Every year, thousands of excited kids (and let’s face it, excited parents, too) brave the cold and the crowds to hang out with Santa at this park in the heart of the city. Check out the fun-fair style rides and food stands, where you can much on everything from hot coffee to pecan loaf to pizza.
“Snow” in Antara Fashion Hall
This Polanco mall isn’t just perfect for doing some holiday shopping—Michael Kors, Calvin Klein, Carolina Herrera, Crate & Barrel—it also becomes a Winter Wonderland every December, with a huge Christmas tree, “snow storms” every evening, and visits from Santa and the Three Wise Men, who are more than happy to pose for photos.
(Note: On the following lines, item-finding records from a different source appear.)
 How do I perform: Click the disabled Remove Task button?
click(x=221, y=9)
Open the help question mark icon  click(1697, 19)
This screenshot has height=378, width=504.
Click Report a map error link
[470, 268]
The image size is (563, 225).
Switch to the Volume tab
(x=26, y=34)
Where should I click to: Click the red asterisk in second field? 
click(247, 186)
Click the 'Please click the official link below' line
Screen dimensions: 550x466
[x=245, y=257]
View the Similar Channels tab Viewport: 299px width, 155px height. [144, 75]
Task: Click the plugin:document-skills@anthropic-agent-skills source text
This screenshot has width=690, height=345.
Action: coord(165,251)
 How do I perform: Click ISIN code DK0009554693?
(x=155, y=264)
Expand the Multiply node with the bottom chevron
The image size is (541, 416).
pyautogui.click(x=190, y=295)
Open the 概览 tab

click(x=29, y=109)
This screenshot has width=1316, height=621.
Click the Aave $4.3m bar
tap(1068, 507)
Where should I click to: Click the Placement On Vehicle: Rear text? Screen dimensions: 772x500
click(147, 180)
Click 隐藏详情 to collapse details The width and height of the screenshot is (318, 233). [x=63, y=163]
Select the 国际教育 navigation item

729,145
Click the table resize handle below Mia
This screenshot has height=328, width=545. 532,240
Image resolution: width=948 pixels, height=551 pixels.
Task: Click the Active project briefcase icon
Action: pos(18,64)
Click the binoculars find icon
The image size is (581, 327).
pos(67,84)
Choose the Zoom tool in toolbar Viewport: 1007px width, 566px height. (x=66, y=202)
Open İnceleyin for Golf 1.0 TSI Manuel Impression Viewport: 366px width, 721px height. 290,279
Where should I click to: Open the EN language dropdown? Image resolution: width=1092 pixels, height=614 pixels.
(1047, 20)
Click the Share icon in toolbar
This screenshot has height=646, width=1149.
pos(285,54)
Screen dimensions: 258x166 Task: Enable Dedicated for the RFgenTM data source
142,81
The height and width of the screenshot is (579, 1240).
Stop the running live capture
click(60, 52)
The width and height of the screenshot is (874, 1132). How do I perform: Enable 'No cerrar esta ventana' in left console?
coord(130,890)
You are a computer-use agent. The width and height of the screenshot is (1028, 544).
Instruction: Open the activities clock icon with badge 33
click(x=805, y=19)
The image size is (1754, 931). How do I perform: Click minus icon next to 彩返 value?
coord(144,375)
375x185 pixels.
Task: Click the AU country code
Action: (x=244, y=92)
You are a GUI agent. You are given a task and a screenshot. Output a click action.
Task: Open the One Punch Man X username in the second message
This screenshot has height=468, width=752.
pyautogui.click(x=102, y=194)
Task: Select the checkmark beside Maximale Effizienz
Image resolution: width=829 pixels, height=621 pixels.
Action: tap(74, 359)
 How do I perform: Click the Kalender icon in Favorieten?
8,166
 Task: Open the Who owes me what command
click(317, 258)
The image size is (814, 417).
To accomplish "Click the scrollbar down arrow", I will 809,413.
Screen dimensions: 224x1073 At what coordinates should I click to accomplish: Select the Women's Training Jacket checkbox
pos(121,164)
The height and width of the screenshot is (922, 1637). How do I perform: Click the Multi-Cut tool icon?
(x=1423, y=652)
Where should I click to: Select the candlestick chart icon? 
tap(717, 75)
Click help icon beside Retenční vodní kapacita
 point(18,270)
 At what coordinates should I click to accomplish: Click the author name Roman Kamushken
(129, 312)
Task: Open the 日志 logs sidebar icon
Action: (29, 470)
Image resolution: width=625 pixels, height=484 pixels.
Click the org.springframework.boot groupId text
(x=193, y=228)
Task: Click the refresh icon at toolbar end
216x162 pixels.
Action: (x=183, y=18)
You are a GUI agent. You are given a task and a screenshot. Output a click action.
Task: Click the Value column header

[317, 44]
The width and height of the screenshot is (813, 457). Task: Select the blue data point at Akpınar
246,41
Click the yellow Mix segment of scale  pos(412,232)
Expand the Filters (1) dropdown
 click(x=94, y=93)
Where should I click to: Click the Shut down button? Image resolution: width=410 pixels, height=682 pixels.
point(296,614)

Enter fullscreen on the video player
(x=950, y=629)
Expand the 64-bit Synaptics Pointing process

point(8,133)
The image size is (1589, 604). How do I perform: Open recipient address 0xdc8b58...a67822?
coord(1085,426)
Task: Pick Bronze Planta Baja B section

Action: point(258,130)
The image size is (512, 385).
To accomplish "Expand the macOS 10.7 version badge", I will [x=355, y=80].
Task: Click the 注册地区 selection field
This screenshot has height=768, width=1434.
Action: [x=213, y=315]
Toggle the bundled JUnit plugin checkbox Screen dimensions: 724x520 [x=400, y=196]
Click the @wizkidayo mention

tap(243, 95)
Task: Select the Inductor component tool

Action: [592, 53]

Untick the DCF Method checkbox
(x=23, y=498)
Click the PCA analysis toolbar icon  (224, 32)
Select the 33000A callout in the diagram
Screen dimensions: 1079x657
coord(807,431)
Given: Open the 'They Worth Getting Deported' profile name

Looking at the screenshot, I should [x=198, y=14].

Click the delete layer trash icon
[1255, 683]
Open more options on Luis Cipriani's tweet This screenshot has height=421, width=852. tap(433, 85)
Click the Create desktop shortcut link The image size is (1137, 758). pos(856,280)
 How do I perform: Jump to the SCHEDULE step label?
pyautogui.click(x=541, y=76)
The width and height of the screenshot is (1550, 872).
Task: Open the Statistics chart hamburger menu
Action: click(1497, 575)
Tchaikovsky’s classic delights Mexican audiences every winter, taking over the Auditorio Nacional for a few weeks of the holiday season. The country’s National Dance Company is in charge of bringing the story of little Clara and her nutcracker to life. Make sure to book your tickets a few months in advance as they sell out quickly.
Nochebuenas in Xochimilco
Decorating your house with poinsettias—or “nochebuenas,” as we call them over here—is a great way to get into the holiday spirit. Head to Xochimilco, where they locally grow and sell thousands and thousands of these beautiful crimson flowers, starting at as little as two dollars per pot.
Lights at Zócalo
Every winter for the past five decades, the city’s main square gets lit up with colorful mosaics made up of thousands of lightbulbs. Candles, flowers, birds and other festive shapes take over the Zócalo’s buildings, surrounding the massive Christmas tree in the middle of the plaza and giving a festive mood to the area.